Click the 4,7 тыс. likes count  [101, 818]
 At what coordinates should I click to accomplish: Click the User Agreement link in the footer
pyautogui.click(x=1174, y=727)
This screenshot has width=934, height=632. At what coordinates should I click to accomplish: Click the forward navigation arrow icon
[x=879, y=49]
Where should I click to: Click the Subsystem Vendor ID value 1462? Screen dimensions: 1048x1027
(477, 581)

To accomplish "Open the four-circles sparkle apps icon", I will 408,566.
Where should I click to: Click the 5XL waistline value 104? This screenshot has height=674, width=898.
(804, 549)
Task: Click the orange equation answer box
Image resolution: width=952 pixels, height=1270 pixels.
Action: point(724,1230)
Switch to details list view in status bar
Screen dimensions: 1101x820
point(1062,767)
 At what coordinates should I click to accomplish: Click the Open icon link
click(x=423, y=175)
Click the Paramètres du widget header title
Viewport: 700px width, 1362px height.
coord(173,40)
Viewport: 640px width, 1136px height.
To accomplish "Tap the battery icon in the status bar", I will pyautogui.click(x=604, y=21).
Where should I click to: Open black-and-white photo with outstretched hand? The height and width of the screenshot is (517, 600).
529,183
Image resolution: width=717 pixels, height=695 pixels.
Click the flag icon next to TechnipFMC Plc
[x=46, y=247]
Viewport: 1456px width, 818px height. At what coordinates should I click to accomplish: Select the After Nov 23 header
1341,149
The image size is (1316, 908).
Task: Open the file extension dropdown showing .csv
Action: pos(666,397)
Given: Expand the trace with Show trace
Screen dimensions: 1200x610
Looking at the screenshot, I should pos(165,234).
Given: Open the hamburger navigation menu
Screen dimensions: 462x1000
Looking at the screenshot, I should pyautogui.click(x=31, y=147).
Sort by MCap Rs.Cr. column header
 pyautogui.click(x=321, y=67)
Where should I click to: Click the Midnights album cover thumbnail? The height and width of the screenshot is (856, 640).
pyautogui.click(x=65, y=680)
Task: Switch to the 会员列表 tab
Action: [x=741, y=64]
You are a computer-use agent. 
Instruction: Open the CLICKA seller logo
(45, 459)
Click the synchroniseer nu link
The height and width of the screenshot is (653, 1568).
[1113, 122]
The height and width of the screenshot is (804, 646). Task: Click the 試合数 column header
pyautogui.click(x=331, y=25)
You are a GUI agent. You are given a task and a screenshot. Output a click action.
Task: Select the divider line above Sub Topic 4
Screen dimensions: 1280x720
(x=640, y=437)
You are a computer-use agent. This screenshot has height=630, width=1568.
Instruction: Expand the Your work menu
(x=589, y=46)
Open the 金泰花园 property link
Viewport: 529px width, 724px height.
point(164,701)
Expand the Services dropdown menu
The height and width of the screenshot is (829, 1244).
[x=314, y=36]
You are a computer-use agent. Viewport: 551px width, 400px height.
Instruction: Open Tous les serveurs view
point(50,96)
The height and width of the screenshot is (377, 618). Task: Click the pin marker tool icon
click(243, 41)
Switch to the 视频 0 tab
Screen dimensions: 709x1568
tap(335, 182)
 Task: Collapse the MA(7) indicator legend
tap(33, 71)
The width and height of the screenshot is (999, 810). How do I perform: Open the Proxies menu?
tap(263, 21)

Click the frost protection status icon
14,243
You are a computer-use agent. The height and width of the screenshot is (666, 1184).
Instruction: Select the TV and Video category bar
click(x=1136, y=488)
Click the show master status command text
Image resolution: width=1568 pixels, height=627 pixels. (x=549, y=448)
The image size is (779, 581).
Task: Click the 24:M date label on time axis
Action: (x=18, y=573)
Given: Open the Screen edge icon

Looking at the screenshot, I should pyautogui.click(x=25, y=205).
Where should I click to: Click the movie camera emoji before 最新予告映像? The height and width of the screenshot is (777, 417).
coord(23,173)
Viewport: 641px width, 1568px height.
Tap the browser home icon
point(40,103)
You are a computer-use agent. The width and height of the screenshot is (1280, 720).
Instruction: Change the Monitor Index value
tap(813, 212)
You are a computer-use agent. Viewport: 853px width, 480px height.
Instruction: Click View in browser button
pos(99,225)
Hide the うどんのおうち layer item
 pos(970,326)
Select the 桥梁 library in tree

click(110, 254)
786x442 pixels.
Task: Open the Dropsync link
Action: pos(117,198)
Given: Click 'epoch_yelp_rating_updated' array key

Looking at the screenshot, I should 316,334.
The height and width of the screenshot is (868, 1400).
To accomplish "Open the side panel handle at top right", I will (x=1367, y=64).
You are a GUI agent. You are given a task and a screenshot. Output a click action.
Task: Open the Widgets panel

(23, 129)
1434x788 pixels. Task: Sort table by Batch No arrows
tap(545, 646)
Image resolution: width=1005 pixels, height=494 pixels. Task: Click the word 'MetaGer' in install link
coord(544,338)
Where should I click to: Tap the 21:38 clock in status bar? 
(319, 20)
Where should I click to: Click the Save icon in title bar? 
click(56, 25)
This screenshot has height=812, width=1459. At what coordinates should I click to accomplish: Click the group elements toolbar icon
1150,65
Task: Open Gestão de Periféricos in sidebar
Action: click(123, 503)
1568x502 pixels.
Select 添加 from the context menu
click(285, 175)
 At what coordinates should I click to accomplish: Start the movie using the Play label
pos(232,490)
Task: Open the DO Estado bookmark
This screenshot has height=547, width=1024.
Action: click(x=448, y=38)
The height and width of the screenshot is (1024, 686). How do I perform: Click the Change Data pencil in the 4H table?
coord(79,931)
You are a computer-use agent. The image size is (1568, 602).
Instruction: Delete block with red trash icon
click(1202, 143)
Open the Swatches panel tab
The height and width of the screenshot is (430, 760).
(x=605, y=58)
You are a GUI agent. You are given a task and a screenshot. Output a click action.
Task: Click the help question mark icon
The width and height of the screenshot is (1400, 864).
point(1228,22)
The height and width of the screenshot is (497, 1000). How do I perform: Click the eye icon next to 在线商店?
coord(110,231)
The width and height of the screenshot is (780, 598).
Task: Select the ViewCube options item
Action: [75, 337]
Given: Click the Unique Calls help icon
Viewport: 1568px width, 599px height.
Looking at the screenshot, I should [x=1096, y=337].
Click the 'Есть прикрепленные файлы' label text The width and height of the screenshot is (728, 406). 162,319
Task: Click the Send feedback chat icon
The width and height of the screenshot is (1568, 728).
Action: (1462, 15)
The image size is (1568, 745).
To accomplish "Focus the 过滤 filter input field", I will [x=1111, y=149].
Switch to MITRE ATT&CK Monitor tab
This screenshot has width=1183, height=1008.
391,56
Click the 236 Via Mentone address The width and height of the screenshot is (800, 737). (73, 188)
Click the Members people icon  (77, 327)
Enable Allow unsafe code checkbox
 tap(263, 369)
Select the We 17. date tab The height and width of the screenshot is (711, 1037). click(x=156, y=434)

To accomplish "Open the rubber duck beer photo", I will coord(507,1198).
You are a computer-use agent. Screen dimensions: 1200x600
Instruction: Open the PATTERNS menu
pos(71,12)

• [STATED EXERCISE] How many lines in the listing above contain the string "header"? Matching is case-sensitive, and the reply should be only the number.

• [RESPONSE TO THIS TASK] 4